The task –
Each line from the one containing "You are a computer-use" to the end of the entries below is to be set down exactly; the pictures are not.

Data to examine –
————

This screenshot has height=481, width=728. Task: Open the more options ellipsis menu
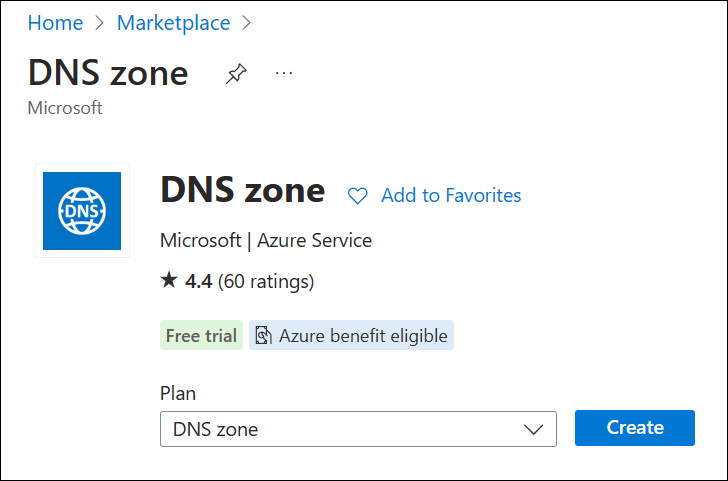[284, 73]
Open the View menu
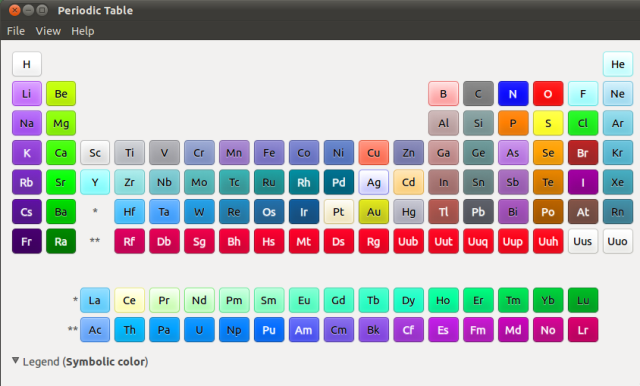Viewport: 640px width, 386px height. pyautogui.click(x=48, y=31)
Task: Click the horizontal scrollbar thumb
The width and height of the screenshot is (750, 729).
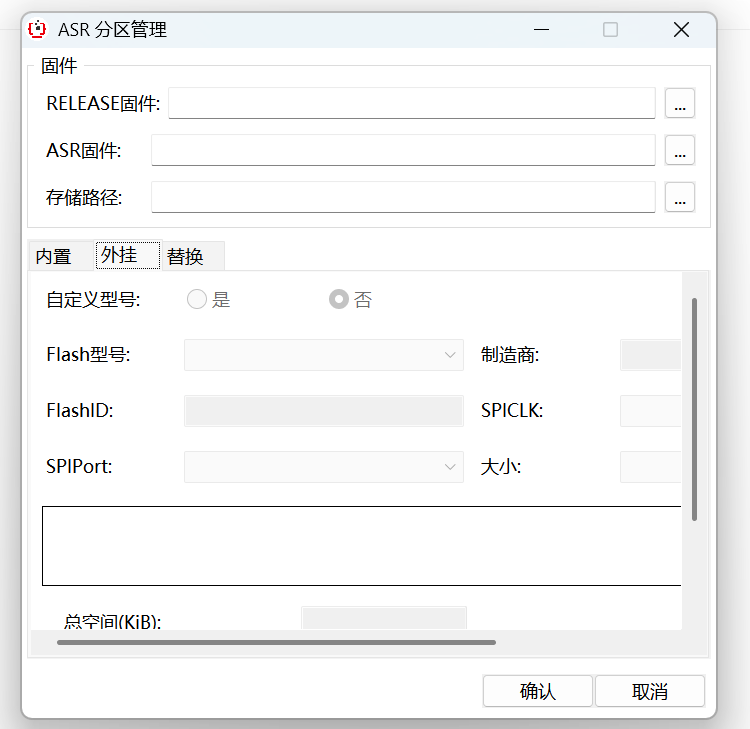Action: [276, 642]
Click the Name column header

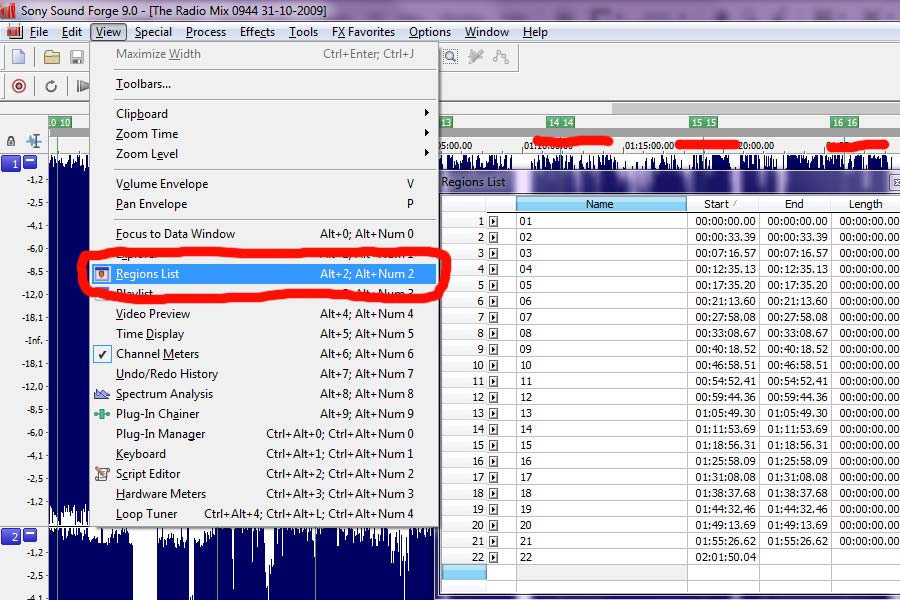tap(600, 204)
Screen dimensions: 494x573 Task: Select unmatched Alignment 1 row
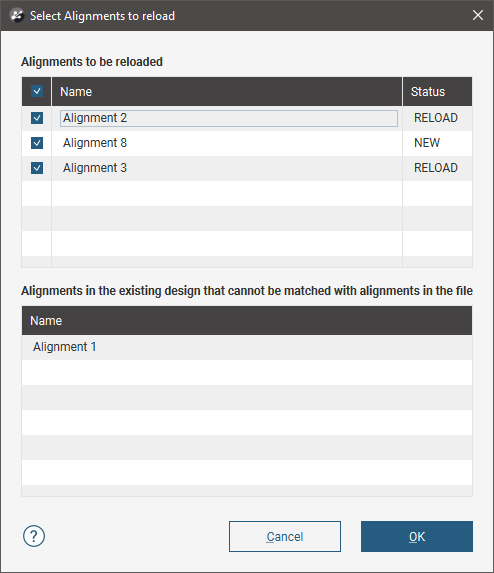247,347
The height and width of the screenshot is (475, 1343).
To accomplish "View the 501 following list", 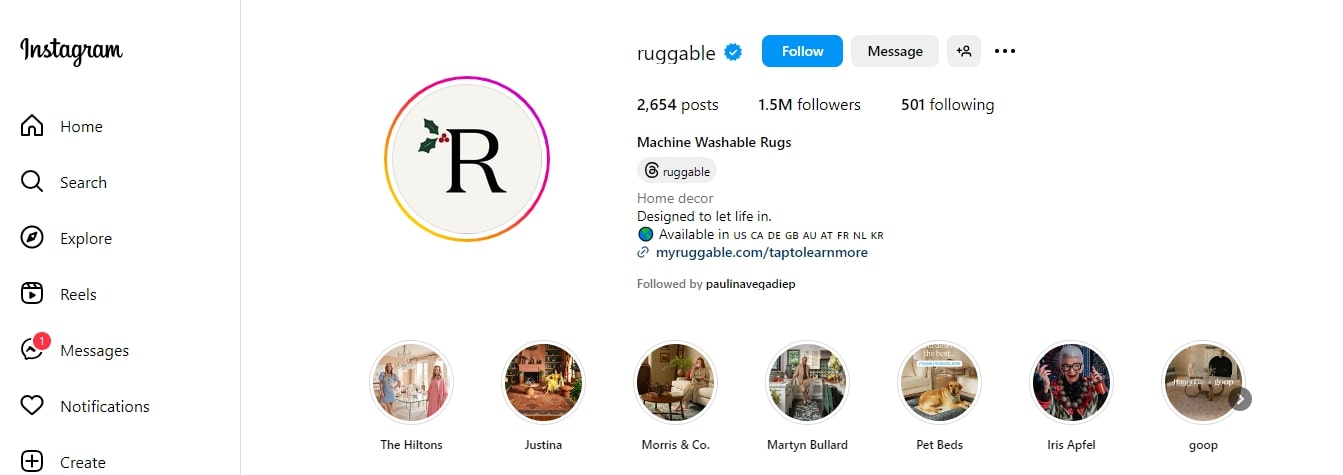I will tap(947, 105).
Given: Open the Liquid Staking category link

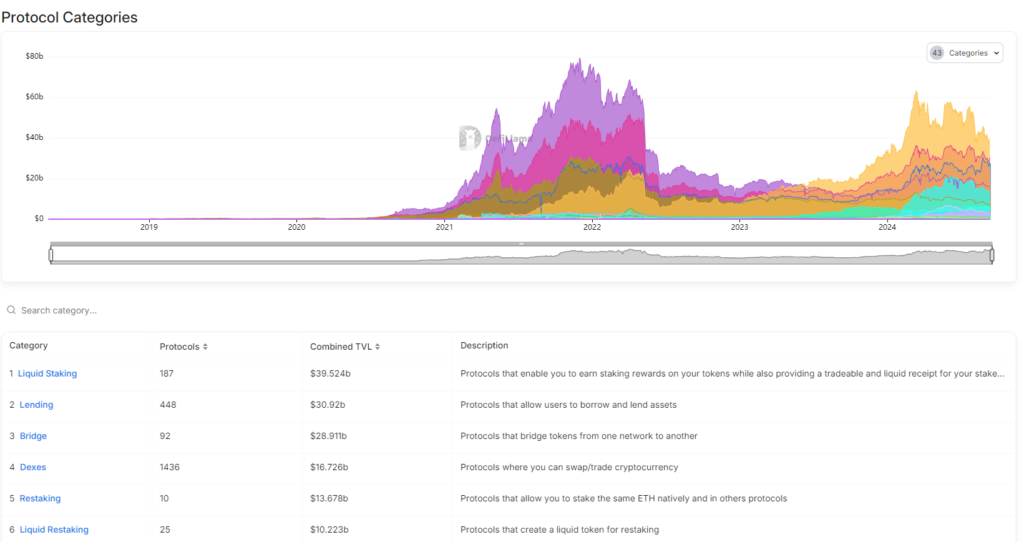Looking at the screenshot, I should pos(47,374).
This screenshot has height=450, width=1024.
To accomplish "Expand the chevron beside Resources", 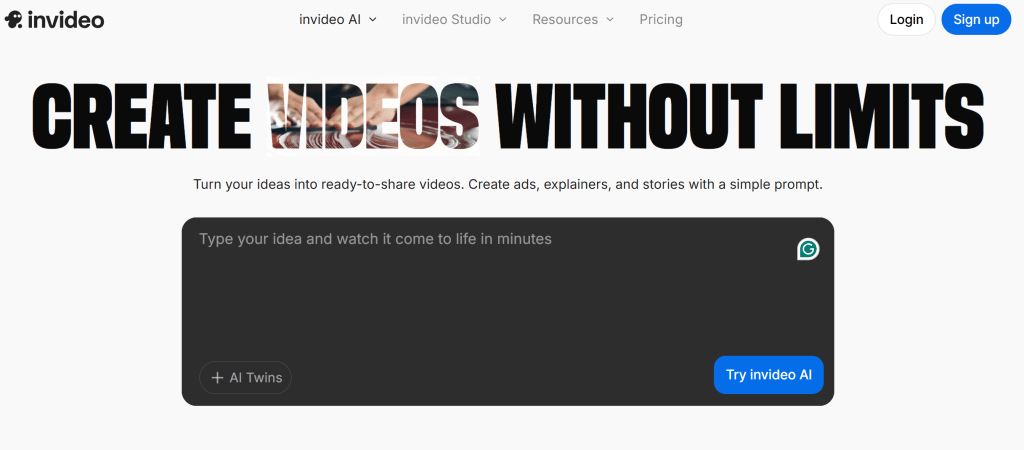I will point(610,20).
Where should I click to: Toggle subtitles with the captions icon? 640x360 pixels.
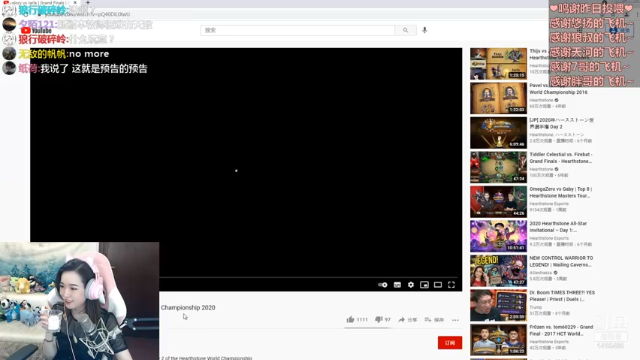tap(397, 285)
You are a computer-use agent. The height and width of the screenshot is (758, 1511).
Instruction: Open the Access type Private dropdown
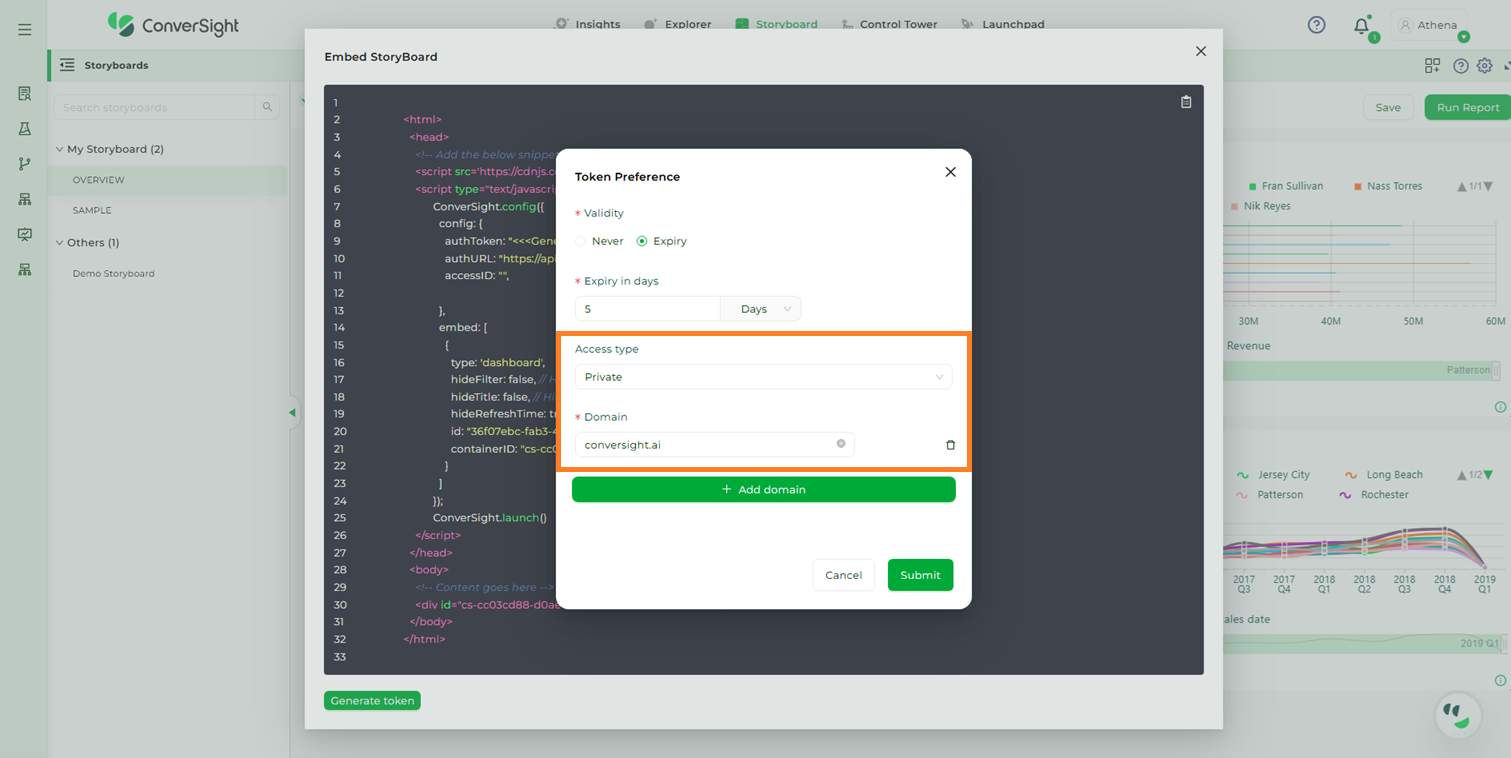pos(762,377)
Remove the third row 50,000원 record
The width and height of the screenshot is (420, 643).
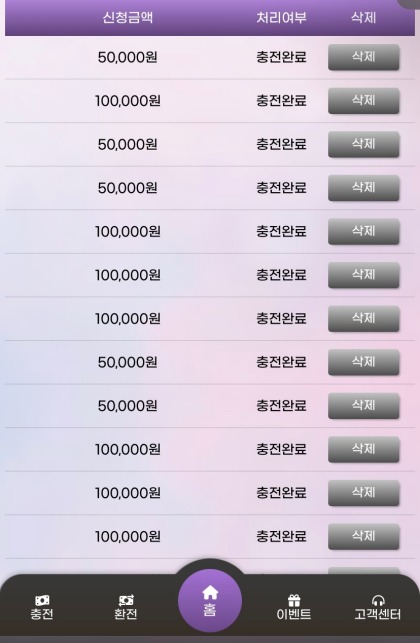[363, 144]
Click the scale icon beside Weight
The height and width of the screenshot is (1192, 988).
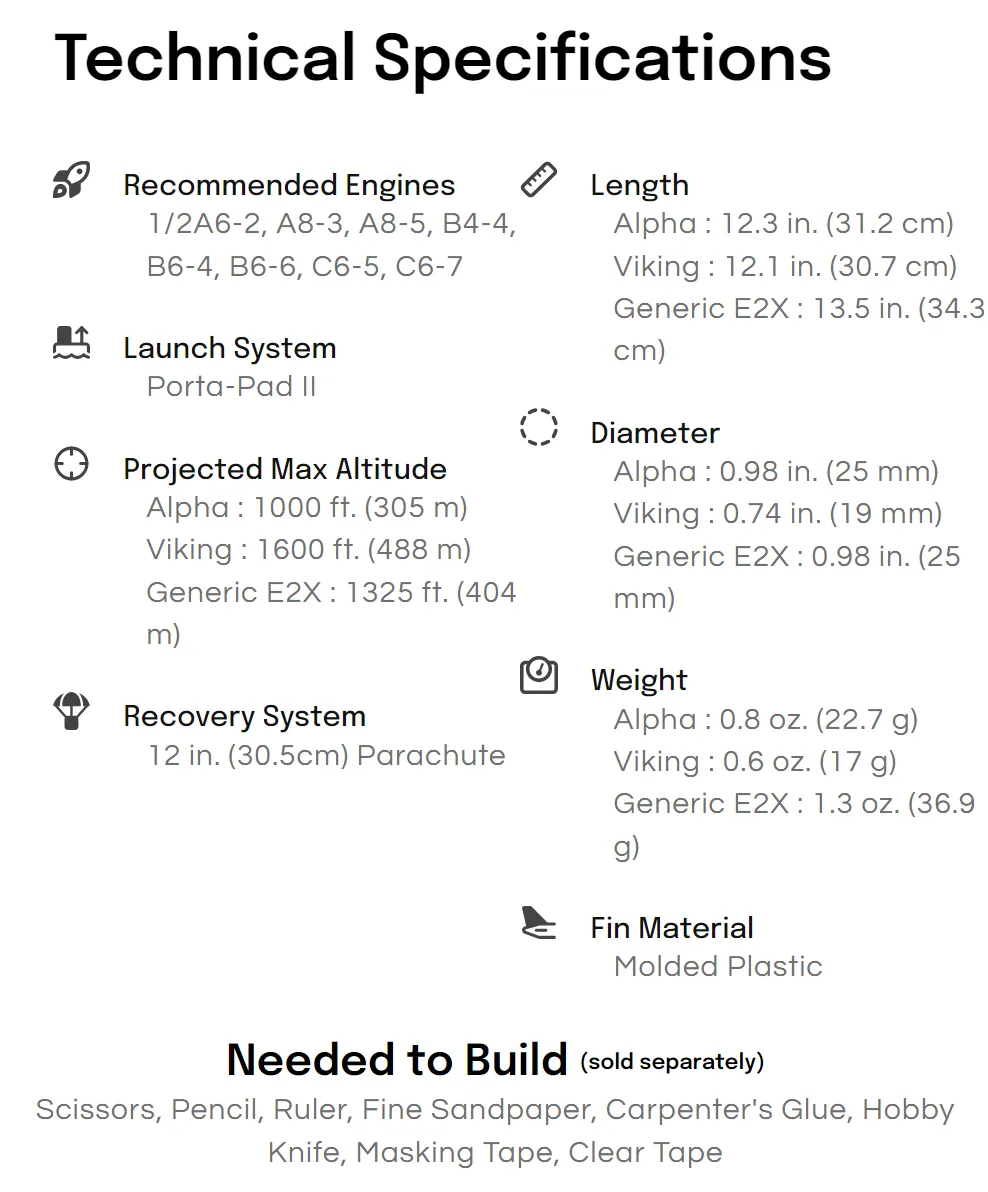539,674
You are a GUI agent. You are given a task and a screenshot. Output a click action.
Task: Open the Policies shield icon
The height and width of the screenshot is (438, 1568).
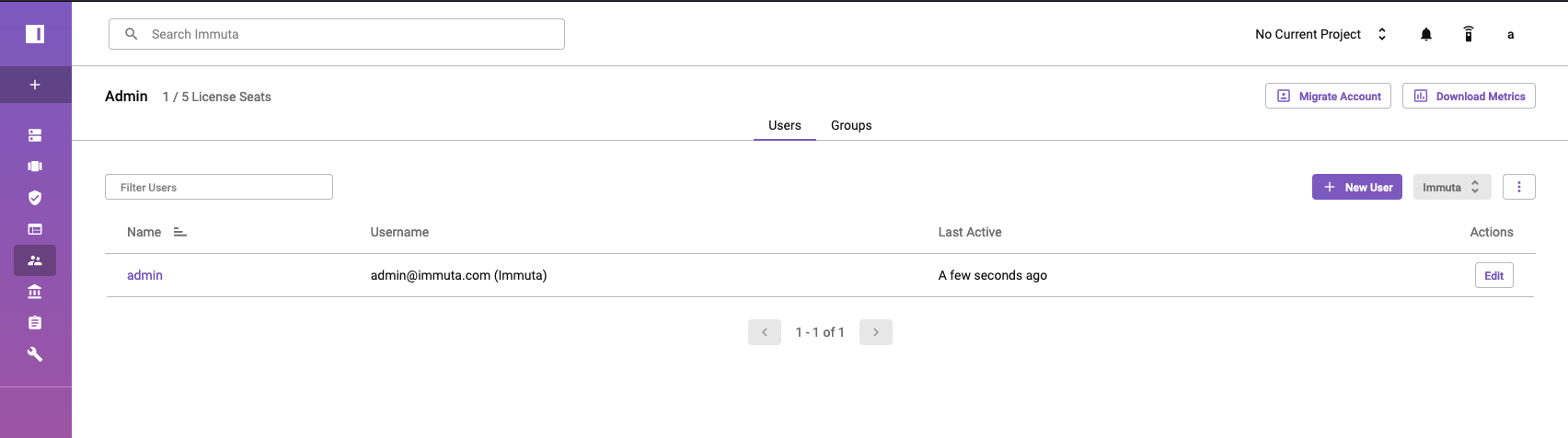tap(35, 198)

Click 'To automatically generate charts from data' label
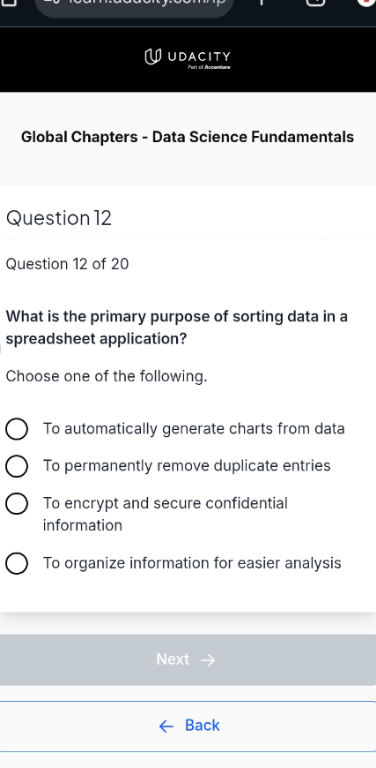194,429
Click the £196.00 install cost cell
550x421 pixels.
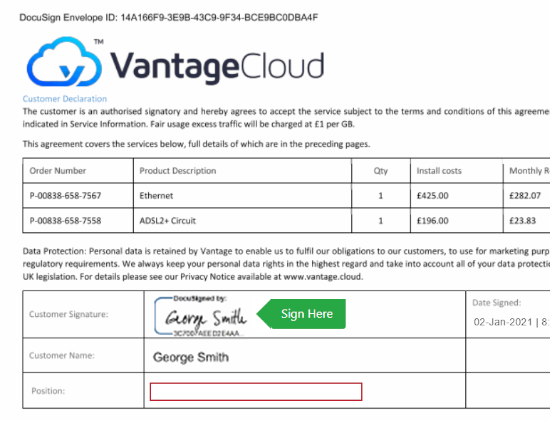pos(457,221)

————

Output –
You are a computer-use agent. The height and width of the screenshot is (758, 1511).
Instruction: Open the Access type Private dropdown
pos(762,377)
Remove the third row 50,000원 record
The width and height of the screenshot is (420, 643).
[363, 144]
Click the scale icon beside Weight
The height and width of the screenshot is (1192, 988).
539,674
You are a GUI agent. You are given a task and a screenshot. Output a click action.
Task: Open the Policies shield icon
The height and width of the screenshot is (438, 1568).
tap(35, 198)

Click 'To automatically generate charts from data' label
194,429
Click the £196.00 install cost cell
550x421 pixels.
pos(457,221)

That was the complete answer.